Весьма важным остается экономическая составляющая внедрения ювенальной юстиции. Данный аргумент противников ювенальных судов и ювенальной юстиции можно было бы назвать весомым, если бы не одно обстоятельство. Расчеты, произведенные специалистами Фонда НАН, свидетельствуют: даже с учетом инфляции расходы на создание системы подготовки кадров и кадровое включение социальных работников в деятельность судов, рассматривающих дела с участием несовершеннолетних, составят в течение трех экспериментальных лет (и в дальнейшем – ежегодно) сумму, не превышающую 60 млн. рублей*. Данный уровень расходов представляется смехотворным в сравнении с нынешними государственными затратами на преодоление безнадзорности, беспризорности, наркомании, преступности и других форм асоциального поведения. Примерная величина требуемых ресурсов складывается из расходов на обучение специалистов по социальной работе для работы в суде и их заработной платы, а также сумм, требуемых для создания специальной кафедры в рамках Академии правосудия.
Эффективность представленного комплексного подхода подтверждается и данными государственной статистики, полученными от правоохранительных структур, собирающих такие сведение – в тех районах, где осуществлялась вышеуказанная комплексная работа с несовершеннолетними[[15]].
И, наконец, такой аспект проблемы внедрения ювенальной юстиции, как организационно-правовой.
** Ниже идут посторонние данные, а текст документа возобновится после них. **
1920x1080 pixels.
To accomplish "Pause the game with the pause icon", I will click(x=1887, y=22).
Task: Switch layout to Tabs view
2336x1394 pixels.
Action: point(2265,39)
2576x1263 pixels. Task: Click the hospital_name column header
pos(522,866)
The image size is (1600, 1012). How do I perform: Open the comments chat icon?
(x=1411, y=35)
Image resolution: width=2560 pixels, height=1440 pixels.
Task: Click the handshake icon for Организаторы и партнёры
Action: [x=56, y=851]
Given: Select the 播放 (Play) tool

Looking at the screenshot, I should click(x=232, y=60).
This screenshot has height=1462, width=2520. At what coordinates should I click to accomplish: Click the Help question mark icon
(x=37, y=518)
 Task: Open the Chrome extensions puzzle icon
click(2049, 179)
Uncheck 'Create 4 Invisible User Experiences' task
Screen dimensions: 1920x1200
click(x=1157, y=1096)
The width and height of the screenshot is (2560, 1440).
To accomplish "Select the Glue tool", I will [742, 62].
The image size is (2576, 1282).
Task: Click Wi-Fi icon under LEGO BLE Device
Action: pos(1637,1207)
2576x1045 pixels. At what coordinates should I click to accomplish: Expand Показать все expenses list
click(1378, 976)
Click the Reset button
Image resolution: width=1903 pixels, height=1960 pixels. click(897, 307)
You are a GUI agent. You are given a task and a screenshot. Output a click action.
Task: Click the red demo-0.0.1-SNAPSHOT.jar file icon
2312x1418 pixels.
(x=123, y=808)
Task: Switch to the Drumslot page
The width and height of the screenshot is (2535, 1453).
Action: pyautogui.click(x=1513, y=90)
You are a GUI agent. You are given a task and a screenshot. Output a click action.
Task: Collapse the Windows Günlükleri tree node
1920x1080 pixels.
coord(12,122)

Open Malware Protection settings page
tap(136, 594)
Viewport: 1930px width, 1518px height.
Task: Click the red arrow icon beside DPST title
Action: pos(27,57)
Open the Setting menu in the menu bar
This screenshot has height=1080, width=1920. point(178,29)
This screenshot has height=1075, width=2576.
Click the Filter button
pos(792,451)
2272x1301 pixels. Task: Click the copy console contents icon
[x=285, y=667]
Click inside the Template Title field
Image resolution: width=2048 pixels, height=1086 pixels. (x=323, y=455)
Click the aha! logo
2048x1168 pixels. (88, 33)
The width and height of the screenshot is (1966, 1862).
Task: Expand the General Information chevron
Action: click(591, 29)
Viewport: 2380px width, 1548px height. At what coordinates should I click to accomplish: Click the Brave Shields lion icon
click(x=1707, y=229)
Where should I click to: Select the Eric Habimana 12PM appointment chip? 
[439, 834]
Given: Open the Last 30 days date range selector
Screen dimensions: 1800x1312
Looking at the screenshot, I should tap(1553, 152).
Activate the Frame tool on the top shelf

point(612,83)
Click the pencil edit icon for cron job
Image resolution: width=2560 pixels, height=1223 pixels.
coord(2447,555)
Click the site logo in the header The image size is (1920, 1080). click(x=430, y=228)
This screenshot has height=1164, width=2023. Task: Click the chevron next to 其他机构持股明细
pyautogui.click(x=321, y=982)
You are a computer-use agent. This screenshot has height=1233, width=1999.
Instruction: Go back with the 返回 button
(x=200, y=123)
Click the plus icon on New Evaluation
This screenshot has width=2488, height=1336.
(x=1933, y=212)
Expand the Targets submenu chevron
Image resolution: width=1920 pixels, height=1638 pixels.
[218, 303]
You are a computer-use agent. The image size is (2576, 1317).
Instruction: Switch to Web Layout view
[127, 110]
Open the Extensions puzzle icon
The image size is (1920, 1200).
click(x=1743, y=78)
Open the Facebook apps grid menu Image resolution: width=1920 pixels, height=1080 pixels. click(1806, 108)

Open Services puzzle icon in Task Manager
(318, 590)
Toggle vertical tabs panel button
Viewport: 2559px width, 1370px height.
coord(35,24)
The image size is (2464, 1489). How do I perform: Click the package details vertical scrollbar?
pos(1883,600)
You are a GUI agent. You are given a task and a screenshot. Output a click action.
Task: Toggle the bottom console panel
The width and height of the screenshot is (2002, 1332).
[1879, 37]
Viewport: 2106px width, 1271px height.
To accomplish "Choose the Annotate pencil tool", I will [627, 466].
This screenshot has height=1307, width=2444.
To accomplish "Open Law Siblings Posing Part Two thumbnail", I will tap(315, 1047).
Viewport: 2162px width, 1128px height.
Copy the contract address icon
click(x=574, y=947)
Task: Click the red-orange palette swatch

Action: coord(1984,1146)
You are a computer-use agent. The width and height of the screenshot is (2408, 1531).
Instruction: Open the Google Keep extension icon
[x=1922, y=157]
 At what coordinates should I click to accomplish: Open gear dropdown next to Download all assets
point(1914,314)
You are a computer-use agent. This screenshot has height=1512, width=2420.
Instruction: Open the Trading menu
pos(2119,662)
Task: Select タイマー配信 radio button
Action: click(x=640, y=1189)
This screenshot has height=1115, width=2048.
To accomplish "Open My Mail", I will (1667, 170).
В том случае, если проблема будет решаться традиционно, путем создания новой административной структуры (пусть даже и меж- или вневедомственной), итог будет почти гарантированно тем же: законы Паркинсона неумолимы, и эффективность работы структур будет минимальной.
Выходом из данного «замкнутого круга» становится изменение логики формирования, размещения и исполнения государственного заказа на осуществление такого рода социальных услуг. Называется это государственным социальным заказом, реализуемым в качестве элемента соответствующей целевой социальной программы*, на основе публичного конкурса[[16]]. По существу такой заказ является способом цивилизованной демонополизации и разгосударствления социальной сферы России. До тех пор, пока социальная сфера остается сугубо монополизированной государством, речи о ее эффективности идти не может. Самое интересное, что именно «государство», как управляющий институт общества, и должно следить за эффективностью реализации социальной политики.
Итак, с учетом проведенного анализа, можно утверждать, что только выстраивание системы ювенальной юстиции, основанной на стержневой роли специализированного, ювенального суда, способна решить задачу выработки и реализации эффективного решения в отношении несовершеннолетнего, оказавшегося в трудной жизненной ситуации.